The illegal radio and television broadcasts against Cuba do not convey information; on the contrary, they distort and forge it, seeking to promote the Cuban people’s unease with and questioning of its Revolution. They do not seek the respect for values as objectivity and attachment to the truth. Instead, they fabricate deception with premeditation and encourage destructive hate
Since the beginning of this aggression, almost 25 years ago, the Cuban Government has denounced its illegal character in different fora, particularly the ITU, bearing in mind this radio electric warfare violates the Constitution, Convention and Radio-communications Regulations of that Organization.
On 26 March this year, the 53rd meeting of the ITU Radio Regulations Board reiterated its previous conclusion that US transmissions cause harmful interference in Cuban stations registered in the Master International Frequency Register. It also urged the US Administration to eliminate this harmful interference and charged the Office to review the situation and take actions in accordance with the procedures established in the Radio Regulations.
Mr.
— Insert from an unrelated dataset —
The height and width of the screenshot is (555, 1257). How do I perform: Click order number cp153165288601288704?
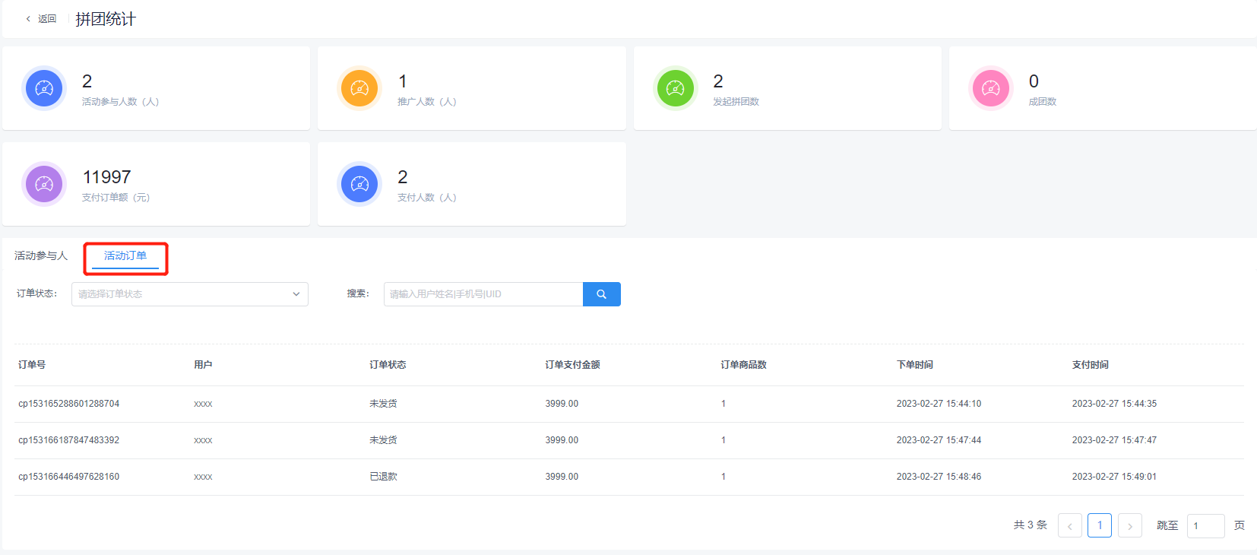[69, 404]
Chairman,
Each week, US-based stations broadcast to Cuba thousands of hours of radio and television through 34 different frequencies of medium and short waves, FM and TV. On February this year, there were 2,185 hours a week of illegal transmissions. They generate 231 to 258 hours a day of programs that have nothing to do with balanced and objective information.
Several of such stations belong or provide services to organizations linked to well-known terrorists who live and act against Cuba in US territory, with the full consent of the US Federal Administration authorities.
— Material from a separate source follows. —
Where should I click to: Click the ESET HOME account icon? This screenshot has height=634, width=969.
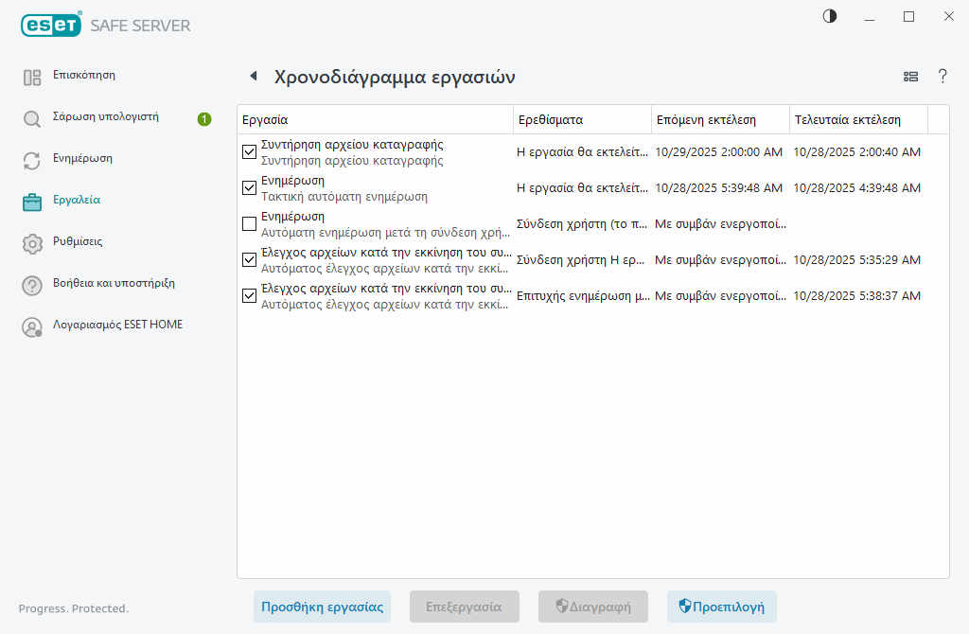[32, 327]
The US Congress approves an annual budget of over $30 million of federal funds for these kinds of actions against Cuba. In less than two decades, the US Government has spent about $500 million for this purpose.
This rising figures and the new methods used for the radio and TV aggressions by the US Government against Cuba, including the use of Commando Solo military airplanes and other aircrafts, costing $5 million a year, evidence a full disregard for the rules governing international relations and the violation of the ITU agreements to which US is signatory.
Cuba reiterates its condemnation to this aggression and fully rejects the intention of the US Government to maintain radio and television broadcasts to Cuba, in fragrant violation of existing international rules regulating the radio electronic spectrum.
The choice of the kind of information the Cuban people wishes to receive is a sovereign decision of our country, and not of those who, in the US Government, waste taxpayers’ money and plot with terrorist elements in their plans against the Cuban Revolution.
Although these new radio and television aggressions have been and will continue to be neutralized by Cuba, our country has the obligation and the right to denounce these illegal actions and demand their cessation.
Once again, Cuba denounces these illegal actions in this forum and demands their immediate cessation. We will continue exercising our sovereignty and independence, and we will take every measure we can to repel these aggressive actions.